Ma se sul côté maligno non vi sono mai stati dubbi di sorta, anzi la garanzia rassicurante del cliché e i romanzi di François Mauriac (massì, il cattolicesimo ha sempre saputo tutto), la suocera si è invece assicurato il lato seduttivo relativamente da poco tempo. Fino a metà del Novecento, anzi fino al Sessantotto a cui si accennava in precedenza, la madre acquisita che decideva di rivendicare un’identità sessuale a cui società e morale suggerivano di rinunciare incorreva come minimo nei motteggi perfidi di Ovidio e, casomai non avesse saputo leggere e avesse avuto bisogno di un esempio, negli scherzi atroci del marchese del Grillo e dei suoi pari.

 

Dopo donna Agatina Puglisi e dopo mrs Robinson, anche il pubblico più trasversale e bacchettone era pronto per il trio Lopez- Marchesini-Solenghi che nella parodia televisiva dei “Promessi Sposi” metteva in scena un’Agnese formosa come una pinup più che disposta a concedersi a Renzo fra le lacrime di indignazione dell’Autore e lo sconcerto della Provvidenza.

Anne Bancroft Anne Bancroft

 

Sandro Giacobbe, menestrello delle relazioni fosche, delle “signora mia” e degli “occhi di tua madre”, orchestrava nel frattempo una canzone che è un capolavoro autoassolutorio, il viatico perfetto per i maschi bamboccioni che in quell’ultimo scorcio di secolo si preparavano a godersi le future milf e non volevano rimorsi, preferendo scaricarli sulla vittima secondo uno schema riproposto anche adesso, quando imbracciano un fucile o maneggiano coltelli in famiglia: ”Mi sembrò naturale guardarla così come guardo te / Perché sei uscita, perché?”.

 

Eh già, sciocchina che mi costringi a metterti le corna con tua madre, non potevi startene a casa buona ad aspettarmi invece di lasciarmi campo libero?
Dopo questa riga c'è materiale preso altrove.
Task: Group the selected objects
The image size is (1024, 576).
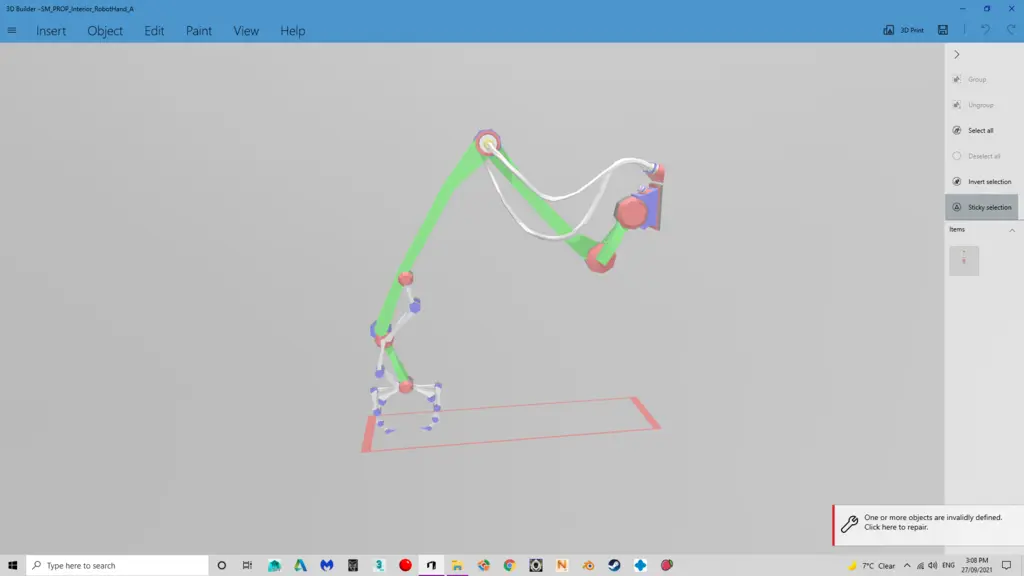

Non a caso, se un tempo i manuali di buona creanza consigliavano alle nuore e ai generi che cosa offrire come regalo alla suocera e come ingraziarsela (no a dolciumi o tanto meno alle creme per il viso), quelli di adesso suggeriscono piuttosto di tenersi lontani dai discorsi sulle qualità amatorie del maschio di questo inatteso triangolo, figlio/fidanzato/ genero che sia. Comunque dovesse andare, sarebbe un insuccesso.